Why Qualified Opportunity Funds Should Consider Cost Segregation

Introduction

The passage of the Tax Cuts and Jobs Act (TCJA) in 2017 added to the Internal Revenue Code (IRC) an Opportunity Zones Program. This program provides for favorable capital gains treatment for investments in businesses and real estate investments in certain designated economically distressed areas of the United States called Opportunity Zones (OZ). These investments made into an OZ must be funded through a Qualified Opportunity Fund (QOF). This article will discuss in more detail the tax benefits associated with this new program and how to pair it with a Cost Segregation (CS) real estate investment tax strategy for enhanced tax savings.

Opportunity Zones

An OZ is an area that has been designated as an economically distressed community. Each state was responsible for nominating their own OZs, and then were later approved by the Treasury Department. Naturally, the purpose of an OZ is to drive economic development into these economically distressed areas by providing a tax benefit to investors. The tax benefits are related to capital gains of a prior investment (old gain) and the potential capital gains for the new OZ investment (new gain).

The three main benefits include the potential deferral of old gain, an upward basis adjustment resulting in a reduction of old gain, and the exclusion of capital gains on new gain. The first tax benefit is that investors who invest in a QOF with prior gains may defer their old gain until the earlier of the date on which the investment in the QOF is sold or exchanged, or December 31, 2026. The second tax benefit is if the QOF investment is held for longer than 5 years, the investor may exclude 10% of the deferred old gain from capital gains tax – while, if held for longer than 7 years the exclusion increases another 5% to 15% total (step-up in basis). The third tax benefit is a capital gain exclusion on the gain in value of the new investment since the date of investment in the QOF if held for at least 10 years. Clearly, the purpose of these benefits is to reward long-term investment in a QOF.

The TCJA requires that investors who wish to take advantage of these preferential capital gains tax rules make their investments into OZs through an investment vehicle termed a Qualified Opportunity Fund (QOF). A QOF must be set up as either a partnership, a corporation or a REIT for federal tax purposes. Therefore, investors may not invest directly into a specific project in an OZ as the deferred gains and exclusion rules are only available for investments made into a QOF.

Cost Segregation

A Cost Segregation study allows for property owners to accelerate depreciation deductions by reclassifying certain items from longer life Sec. 1250 property to shorter life Sec. 1250 and Sec. 1245 property. Generally, Sec. 1245 property is tangible personal property and Sec. 1250 property is real property that is not Sec. 1245 property. Sec. 1245 property has shorter recovery periods for depreciation purposes than that of building Sec. 1250 property. More specifically, Sec. 1245 property may be depreciated over 5 and 7 years and is often eligible for accelerated methods and bonus depreciation. Certain Sec. 1250 property is land improvements and can be depreciated over 15 years.

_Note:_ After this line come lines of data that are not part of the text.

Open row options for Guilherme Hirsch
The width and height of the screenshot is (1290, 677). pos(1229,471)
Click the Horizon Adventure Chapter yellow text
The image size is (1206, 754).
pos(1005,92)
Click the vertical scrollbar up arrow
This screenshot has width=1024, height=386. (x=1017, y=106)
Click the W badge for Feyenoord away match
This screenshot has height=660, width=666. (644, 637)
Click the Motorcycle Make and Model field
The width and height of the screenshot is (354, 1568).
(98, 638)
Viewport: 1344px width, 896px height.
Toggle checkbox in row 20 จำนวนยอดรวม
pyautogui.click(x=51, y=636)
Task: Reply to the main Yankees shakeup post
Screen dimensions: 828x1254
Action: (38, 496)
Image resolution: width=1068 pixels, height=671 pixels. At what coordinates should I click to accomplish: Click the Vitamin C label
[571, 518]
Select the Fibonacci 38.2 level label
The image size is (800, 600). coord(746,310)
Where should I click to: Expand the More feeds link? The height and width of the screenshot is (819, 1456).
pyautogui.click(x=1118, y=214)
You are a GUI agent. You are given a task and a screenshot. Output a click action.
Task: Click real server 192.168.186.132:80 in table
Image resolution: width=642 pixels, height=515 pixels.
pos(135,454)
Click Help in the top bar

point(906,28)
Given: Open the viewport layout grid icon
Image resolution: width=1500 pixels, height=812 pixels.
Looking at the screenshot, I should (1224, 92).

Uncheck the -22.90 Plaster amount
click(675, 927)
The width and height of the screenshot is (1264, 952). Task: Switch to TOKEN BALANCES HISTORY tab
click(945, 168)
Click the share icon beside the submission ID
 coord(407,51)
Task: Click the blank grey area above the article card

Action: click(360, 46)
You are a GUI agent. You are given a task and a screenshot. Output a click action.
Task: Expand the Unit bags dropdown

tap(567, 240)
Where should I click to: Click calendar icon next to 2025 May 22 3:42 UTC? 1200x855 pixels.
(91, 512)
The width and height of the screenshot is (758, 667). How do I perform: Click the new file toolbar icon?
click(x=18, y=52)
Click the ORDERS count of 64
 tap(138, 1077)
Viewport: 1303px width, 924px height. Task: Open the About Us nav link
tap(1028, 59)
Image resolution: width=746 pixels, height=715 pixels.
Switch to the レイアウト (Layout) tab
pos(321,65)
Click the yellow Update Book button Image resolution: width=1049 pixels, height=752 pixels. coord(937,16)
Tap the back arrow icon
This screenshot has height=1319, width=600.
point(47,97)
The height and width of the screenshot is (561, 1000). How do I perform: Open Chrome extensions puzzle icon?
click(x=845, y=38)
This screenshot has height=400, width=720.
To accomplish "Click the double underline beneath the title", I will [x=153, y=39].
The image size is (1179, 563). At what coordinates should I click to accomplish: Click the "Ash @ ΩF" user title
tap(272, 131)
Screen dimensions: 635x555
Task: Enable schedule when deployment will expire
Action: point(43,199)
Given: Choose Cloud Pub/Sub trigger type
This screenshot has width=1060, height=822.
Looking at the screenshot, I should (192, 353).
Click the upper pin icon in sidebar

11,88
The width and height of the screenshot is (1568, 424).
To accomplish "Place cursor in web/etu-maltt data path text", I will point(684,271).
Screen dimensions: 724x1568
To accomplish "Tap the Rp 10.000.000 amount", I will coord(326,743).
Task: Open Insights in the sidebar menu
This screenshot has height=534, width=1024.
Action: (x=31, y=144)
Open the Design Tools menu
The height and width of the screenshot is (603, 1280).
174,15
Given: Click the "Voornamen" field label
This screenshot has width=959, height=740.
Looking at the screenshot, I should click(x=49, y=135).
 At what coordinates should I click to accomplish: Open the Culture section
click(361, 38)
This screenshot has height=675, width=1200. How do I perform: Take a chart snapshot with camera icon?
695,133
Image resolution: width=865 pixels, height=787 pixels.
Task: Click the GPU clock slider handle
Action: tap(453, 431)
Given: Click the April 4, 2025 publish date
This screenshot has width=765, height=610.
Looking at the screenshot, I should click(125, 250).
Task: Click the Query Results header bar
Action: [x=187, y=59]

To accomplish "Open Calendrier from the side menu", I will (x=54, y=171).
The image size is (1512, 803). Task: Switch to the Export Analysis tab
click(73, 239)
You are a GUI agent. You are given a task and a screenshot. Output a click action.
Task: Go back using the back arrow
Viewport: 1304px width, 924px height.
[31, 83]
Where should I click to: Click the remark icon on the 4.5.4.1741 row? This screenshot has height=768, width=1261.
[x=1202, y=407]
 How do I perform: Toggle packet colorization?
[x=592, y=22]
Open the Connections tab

In general, a taxpayer benefits from a reduced current year tax liability by maximizing depreciation deductions and deferring taxes. Therefore, by using a CS study to reclassify certain property items eligible for accelerated depreciation a taxpayer can lower the tax liability in the early years of ownership. The benefit of utilizing this technique is to take advantage of the immediate cash flow generated from the tax savings, particularly the tax savings attributable to the catch-up adjustment that is often available in the year the CS study is completed for existing buildings that have utilized a straight line 27.5 or 39-year approach for all property assets. This tax strategy is advantageous for the taxpayer because they receive an influx of cash in the same year via a reduction in income taxes.

Opportunity Zones and Cost Segregation

The question is whether a taxpayer can invest in a QOF and then have the QOF utilize CS to further increase tax savings. To explore this potential scenario, we must look at the proposed regulations’ treatment of gains and losses of the QOF entity, how the QOF will handle the basis of the investor in a partnership QOF, and how a QOF can be funded. For the purposes of this article, we will focus only on partnerships and will exclude corporations. 

Recall that the tax benefit to the taxpayer is attached to the QOF and not individual projects in the OZ. Because of this requirement, the law was drafted with the idea that when the QOF sells property, the taxpayer’s deferred gain remains unchanged as long as the QOF continues to maintain its status as a QOF under the OZ program rules and regulations. However, recently released proposed regulations state that this will not be the case for a QOF organized as a partnership for federal tax purposes. The proposed regulations conclude that preexisting tax principles regarding taxation of partnerships, specifically as it relates to a partner’s capital account and basis adjustments, shall not be modified or expected to work differently simply because the partnership is a QOF.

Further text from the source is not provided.